LH Kompatscher bringt in Rom Vorschläge zu Arbeitssicherheit ein

Gezieltere Kontrollen und mehr Prävention

Freitag, 11. Mai 2018 | 15:52 Uhr

Bozen – Mit dem Thema der Arbeitssicherheit haben sich die Regionen und autonomen Provinzen im Rahmen ihrer gestrigen Konferenz (10. Mai) befasst. Gemeinsam mit dem Arbeitsministerium, das durch Minister Giuliano Poletti vertreten war, wird an einem Einvernehmen gearbeitet, “um die Sicherheit am Arbeitsplatz zu verbessern und die Anzahl der Unfälle am Arbeitsplatz möglichst auf Null zu senken”. Dabei sollen Aus- und Fortbildung, Information und Vorbeugung sowie die Kontrollen verbessert und zielorientierter ausgerichtet werden. Der Päsident der Regionen-Konferenz, Stefano Bonaccini, drängt darauf, dass dieses Einvernehmen noch in diesem Jahr besiegelt werde.

_Gespeicherte Dateneinträge_.
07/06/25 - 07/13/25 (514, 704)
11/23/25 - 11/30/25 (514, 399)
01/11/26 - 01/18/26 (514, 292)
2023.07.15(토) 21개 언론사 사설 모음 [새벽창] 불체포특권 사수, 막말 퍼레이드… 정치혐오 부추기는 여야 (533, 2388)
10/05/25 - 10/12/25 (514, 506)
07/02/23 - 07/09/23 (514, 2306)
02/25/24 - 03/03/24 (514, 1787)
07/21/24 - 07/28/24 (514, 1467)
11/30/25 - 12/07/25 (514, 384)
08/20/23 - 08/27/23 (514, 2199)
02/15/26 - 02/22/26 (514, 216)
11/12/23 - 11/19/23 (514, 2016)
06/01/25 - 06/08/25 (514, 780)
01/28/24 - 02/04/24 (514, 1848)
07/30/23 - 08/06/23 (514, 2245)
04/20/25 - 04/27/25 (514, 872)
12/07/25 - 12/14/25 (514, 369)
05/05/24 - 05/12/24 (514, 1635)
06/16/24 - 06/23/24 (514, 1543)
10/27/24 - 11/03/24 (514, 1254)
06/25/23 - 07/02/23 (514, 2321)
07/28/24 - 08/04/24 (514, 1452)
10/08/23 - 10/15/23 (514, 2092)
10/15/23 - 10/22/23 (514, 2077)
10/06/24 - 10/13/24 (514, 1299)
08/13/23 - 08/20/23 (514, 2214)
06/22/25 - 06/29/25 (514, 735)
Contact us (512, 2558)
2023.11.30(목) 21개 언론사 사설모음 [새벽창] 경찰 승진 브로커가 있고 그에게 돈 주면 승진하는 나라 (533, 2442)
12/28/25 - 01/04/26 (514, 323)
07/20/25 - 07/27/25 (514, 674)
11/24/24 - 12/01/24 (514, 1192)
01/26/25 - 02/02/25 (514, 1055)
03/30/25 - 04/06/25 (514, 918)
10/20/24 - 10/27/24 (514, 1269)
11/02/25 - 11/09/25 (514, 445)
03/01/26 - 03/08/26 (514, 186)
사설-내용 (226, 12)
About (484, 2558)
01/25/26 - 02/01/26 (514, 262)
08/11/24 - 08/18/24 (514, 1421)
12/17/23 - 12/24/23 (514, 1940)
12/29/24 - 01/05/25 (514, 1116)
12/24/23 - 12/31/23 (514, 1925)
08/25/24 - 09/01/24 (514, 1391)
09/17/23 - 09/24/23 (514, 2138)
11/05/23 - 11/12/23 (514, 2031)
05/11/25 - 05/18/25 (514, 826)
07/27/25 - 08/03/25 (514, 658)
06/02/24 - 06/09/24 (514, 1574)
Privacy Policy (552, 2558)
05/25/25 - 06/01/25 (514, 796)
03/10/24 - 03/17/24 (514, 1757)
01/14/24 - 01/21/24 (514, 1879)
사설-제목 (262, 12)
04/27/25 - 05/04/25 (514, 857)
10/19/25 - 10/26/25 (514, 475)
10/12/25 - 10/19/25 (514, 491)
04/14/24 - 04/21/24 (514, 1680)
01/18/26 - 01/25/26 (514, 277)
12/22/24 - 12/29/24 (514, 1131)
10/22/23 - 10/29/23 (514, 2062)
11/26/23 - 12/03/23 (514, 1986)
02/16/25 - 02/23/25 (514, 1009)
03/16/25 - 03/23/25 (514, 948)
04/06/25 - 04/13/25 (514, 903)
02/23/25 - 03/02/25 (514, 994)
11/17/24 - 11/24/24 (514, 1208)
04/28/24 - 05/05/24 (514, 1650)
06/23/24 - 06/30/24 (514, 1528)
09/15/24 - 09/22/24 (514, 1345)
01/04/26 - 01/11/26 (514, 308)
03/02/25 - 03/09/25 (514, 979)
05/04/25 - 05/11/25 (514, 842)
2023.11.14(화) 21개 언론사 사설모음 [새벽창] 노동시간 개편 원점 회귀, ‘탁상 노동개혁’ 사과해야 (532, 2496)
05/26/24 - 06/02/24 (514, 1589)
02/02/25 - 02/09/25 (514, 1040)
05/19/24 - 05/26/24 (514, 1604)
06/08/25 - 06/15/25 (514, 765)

_Was zu tun ist_. Wer vertrat laut dem Text zur Arbeitssicherheit das Arbeitsministerium bei der Konferenz der Regionen?

_Gelöste Aufgabe_. Minister Giuliano Poletti.